===== Records shown =====

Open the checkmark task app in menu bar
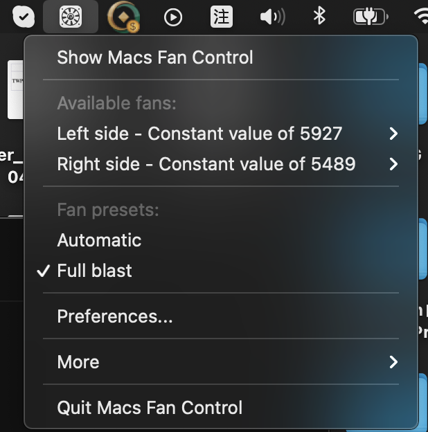428x432 pixels. pyautogui.click(x=24, y=17)
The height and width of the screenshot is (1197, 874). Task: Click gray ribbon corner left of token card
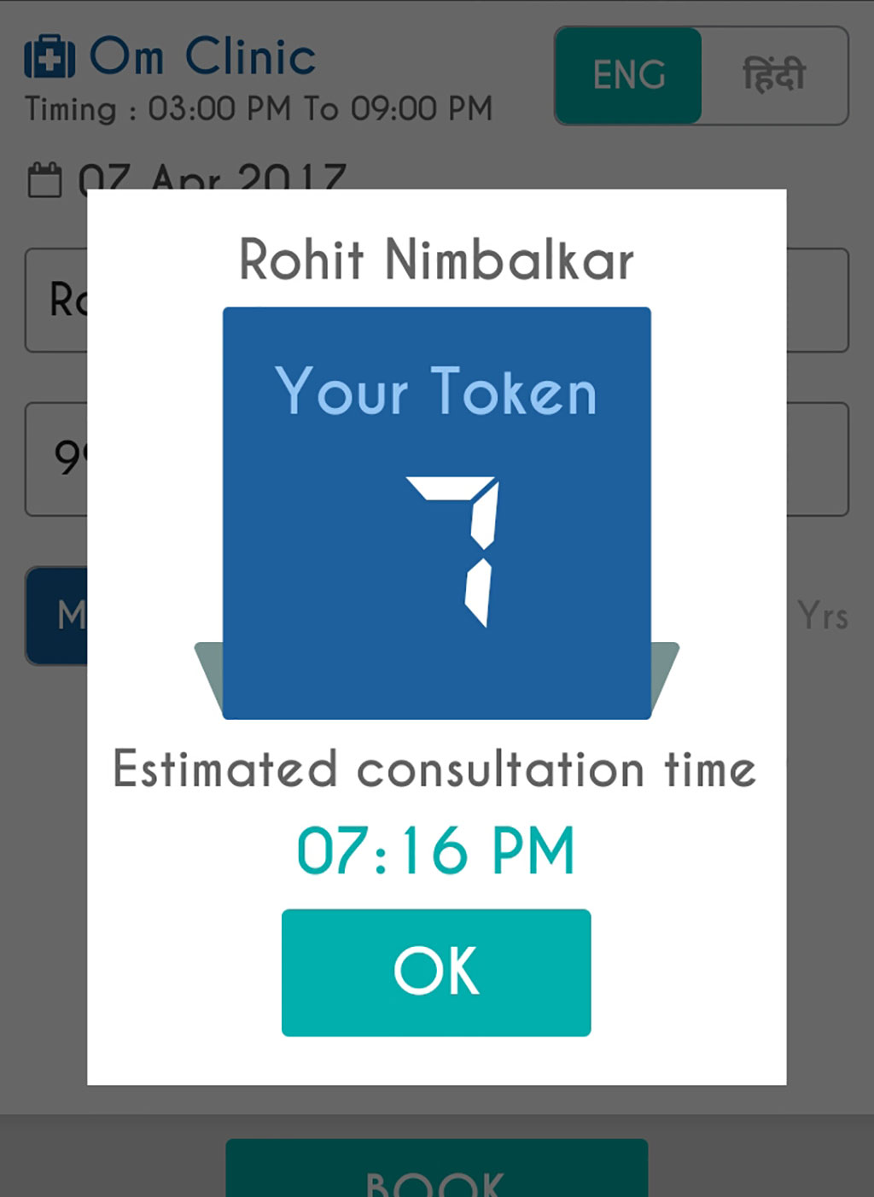[209, 666]
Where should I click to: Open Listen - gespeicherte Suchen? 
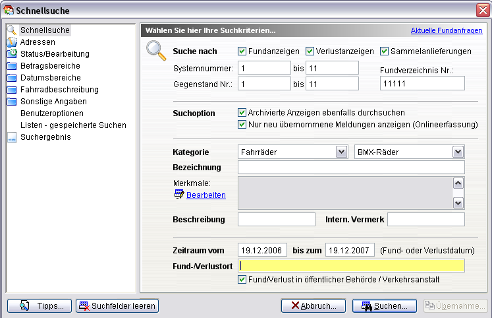(73, 125)
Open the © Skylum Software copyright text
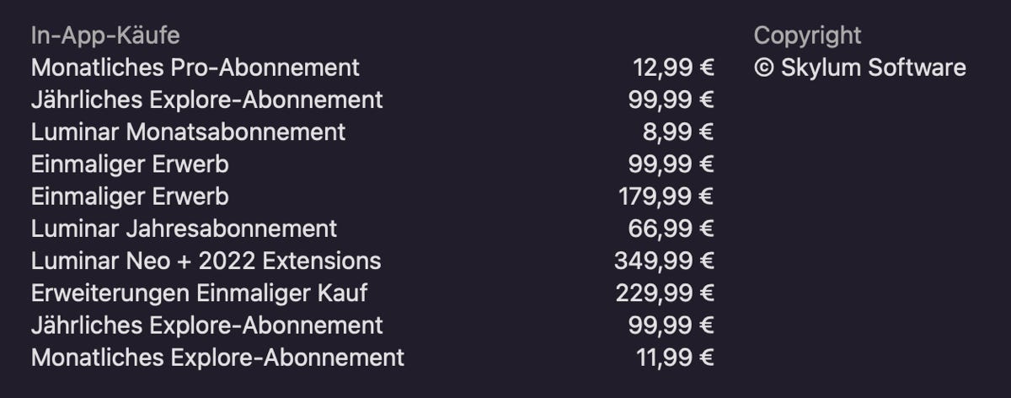Screen dimensions: 1011x398 859,67
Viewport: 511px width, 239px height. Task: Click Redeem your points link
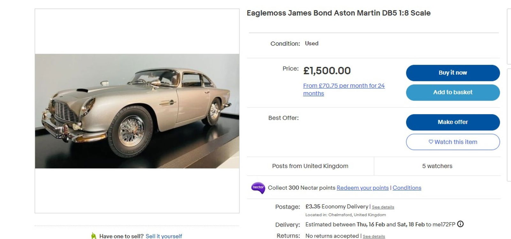click(x=362, y=188)
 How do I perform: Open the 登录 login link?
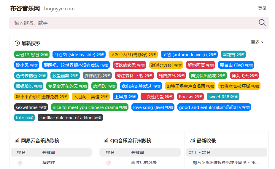pyautogui.click(x=262, y=8)
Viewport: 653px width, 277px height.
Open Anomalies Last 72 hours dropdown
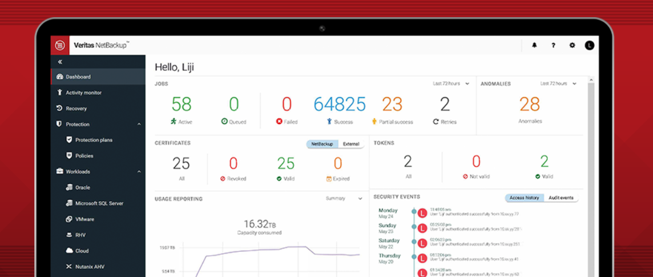tap(558, 83)
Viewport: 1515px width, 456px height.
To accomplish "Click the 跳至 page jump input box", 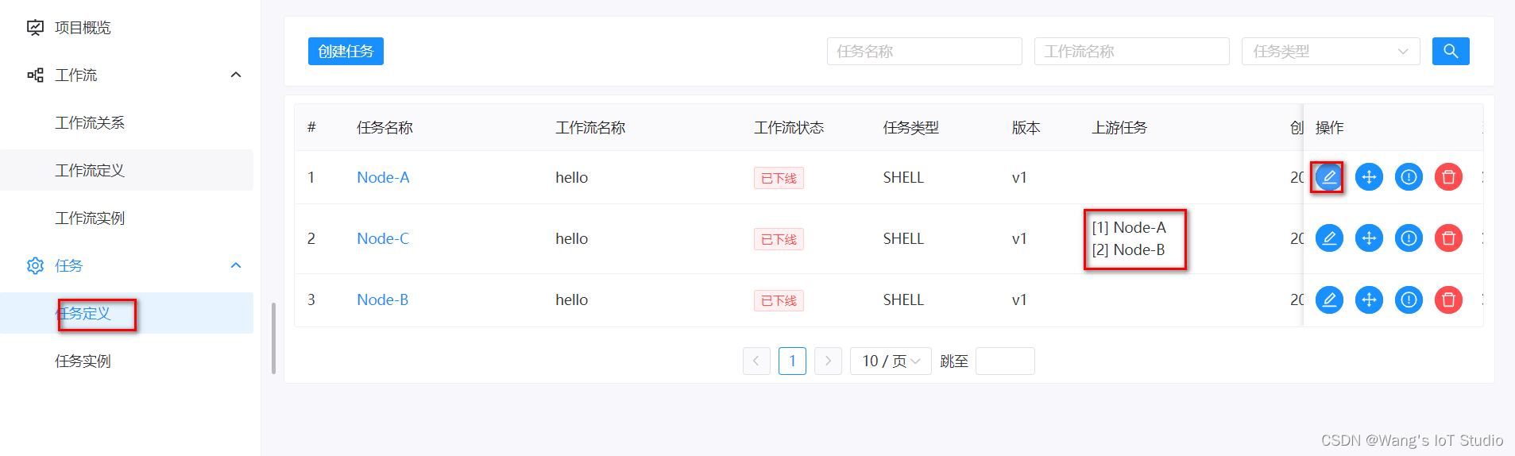I will click(x=1004, y=361).
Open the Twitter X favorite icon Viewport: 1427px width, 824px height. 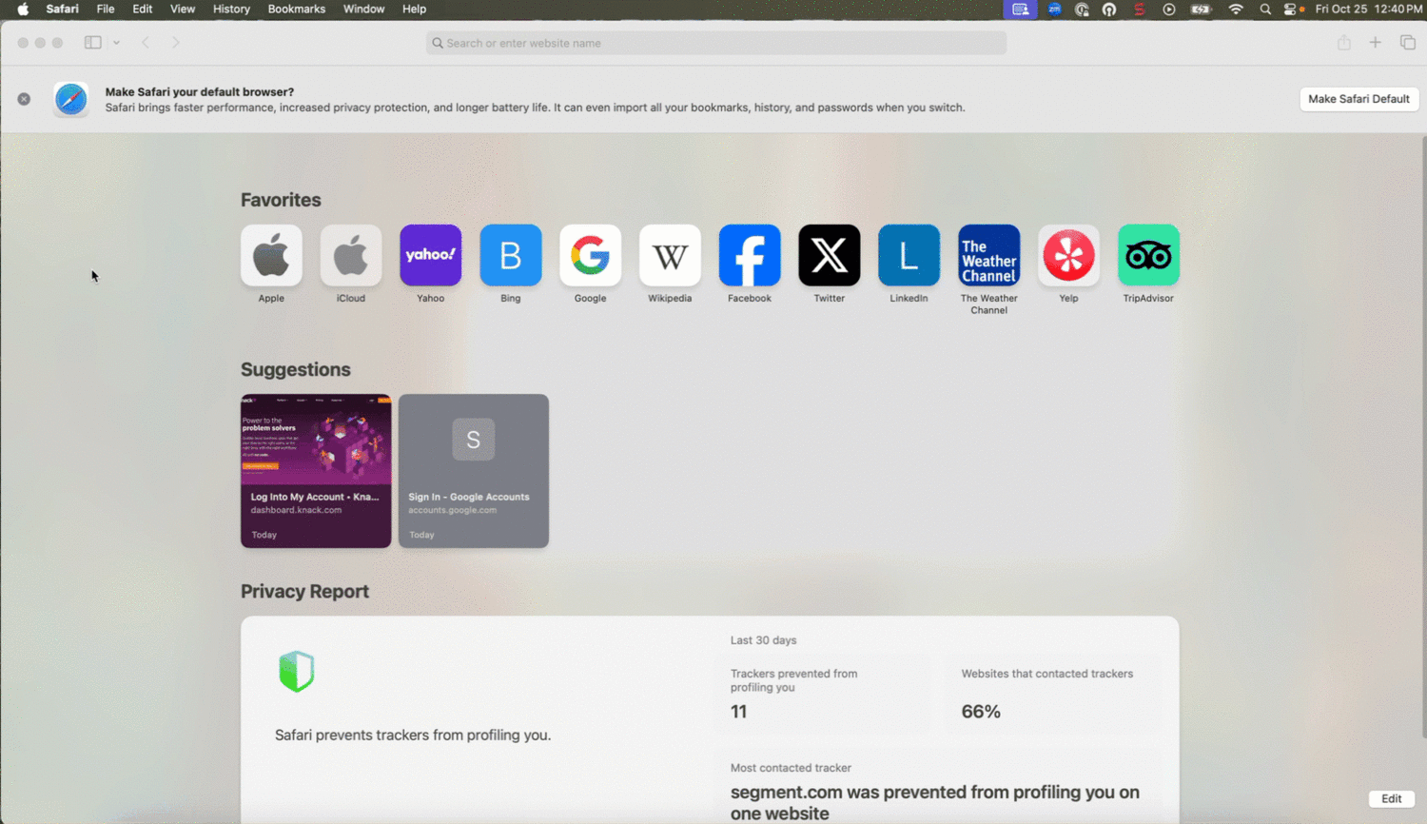(829, 255)
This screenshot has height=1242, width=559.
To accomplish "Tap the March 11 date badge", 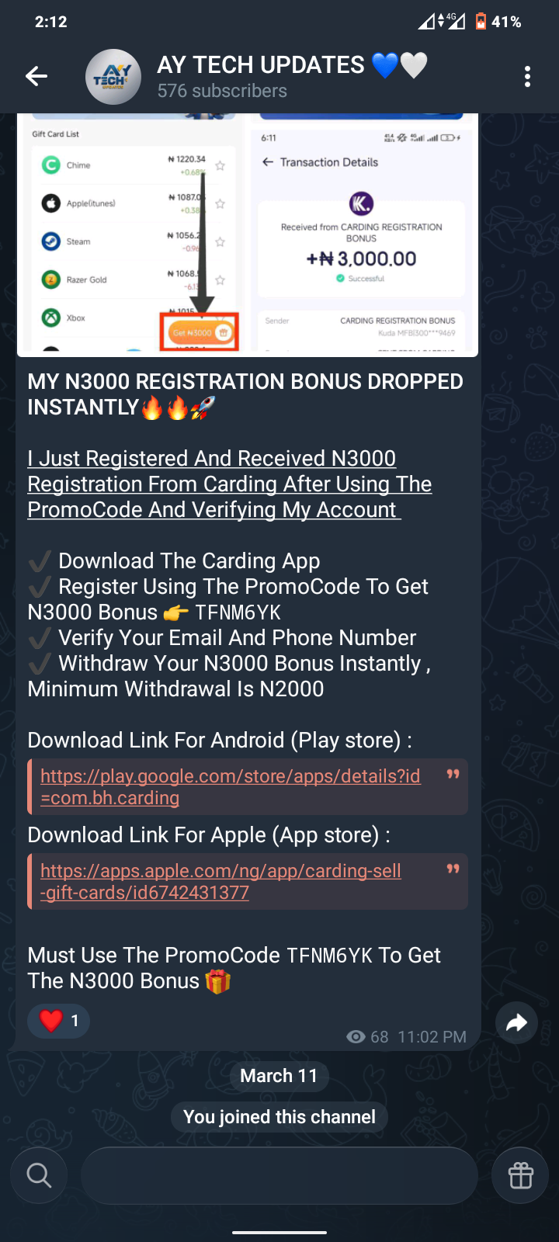I will click(279, 1076).
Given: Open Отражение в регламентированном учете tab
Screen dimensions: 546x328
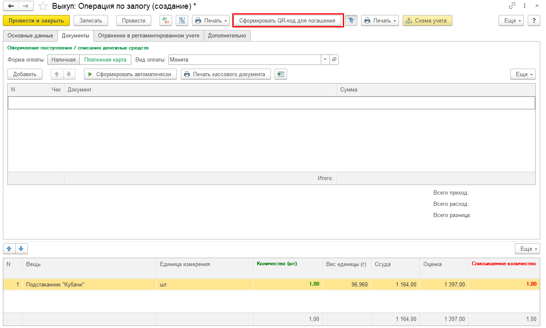Looking at the screenshot, I should (x=149, y=36).
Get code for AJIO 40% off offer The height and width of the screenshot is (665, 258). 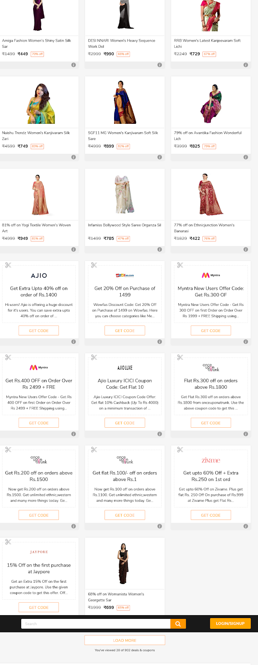coord(39,330)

=====

**Assignment:** From the listing above, restate verbatim the lines running from the one with "Where should I" through the one with "Viewport: 1515px width, 456px height.", inclusive, but not the pictures.

**Response to this exercise:**
Where should I click to: Open Listen - gespeicherte Suchen? 
(73, 125)
Open the © Skylum Software copyright text
Screen dimensions: 1011x398 859,67
Viewport: 511px width, 239px height. Task: Click Redeem your points link
click(x=362, y=188)
 How do I perform: Open the 登录 login link?
pyautogui.click(x=262, y=8)
Viewport: 653px width, 277px height.
Open Anomalies Last 72 hours dropdown
tap(558, 83)
Viewport: 1515px width, 456px height.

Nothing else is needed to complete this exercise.